Thus there are four transitions possible from $^2S_{1/2}$ to $^2P_{1/2}$ starting in $ M_J = 1/2 $ in $^2S$ to $(1/2, -1/2)$ in $^2P$ and similarly $ M_J = -1/2 \rightarrow (1/2,\, -1/2)$, making 4 transitions in all as the splitting of the S and P levels will be different. (This is the same case as the splitting of sodium $D_1$ line but 'upside down' in energy to that case).
The other transitions are from $^2S_{1/2}$ to $^2P_{3/2}$. In this case there are 6 transitions as the P splits into 4 levels. The transition between the $\pm 1/2$ make four of these (as just outlined above) and in addition there are transitions between $M_J = 3/2 \rightarrow 1/2$ and $M_J = -3/2 \rightarrow -1/2$.

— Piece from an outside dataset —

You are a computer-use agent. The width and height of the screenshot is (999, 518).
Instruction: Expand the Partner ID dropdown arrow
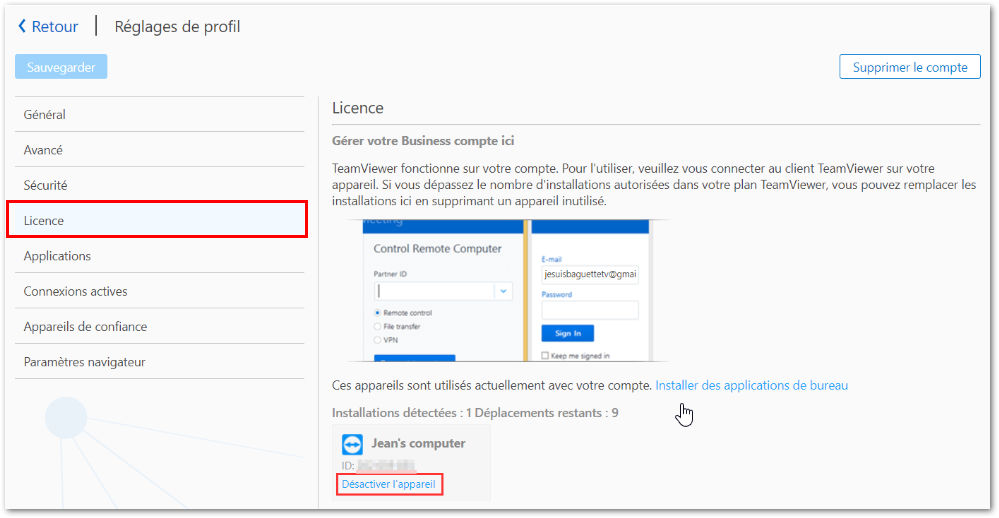(x=503, y=291)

This makes ten transitions in all, thus it seems I have calculated the wrong transitions (or misunderstood completely), however, you should be able to follow the method. Note that the observed spectral lines may not correspond to transition as distinct transitions may have the same energy gaps.
I've added a sketch below, it is hand drawn but should be clear enough. The $S_{1/2} - P_{1/2}$ transitions are a subset of these as you can see.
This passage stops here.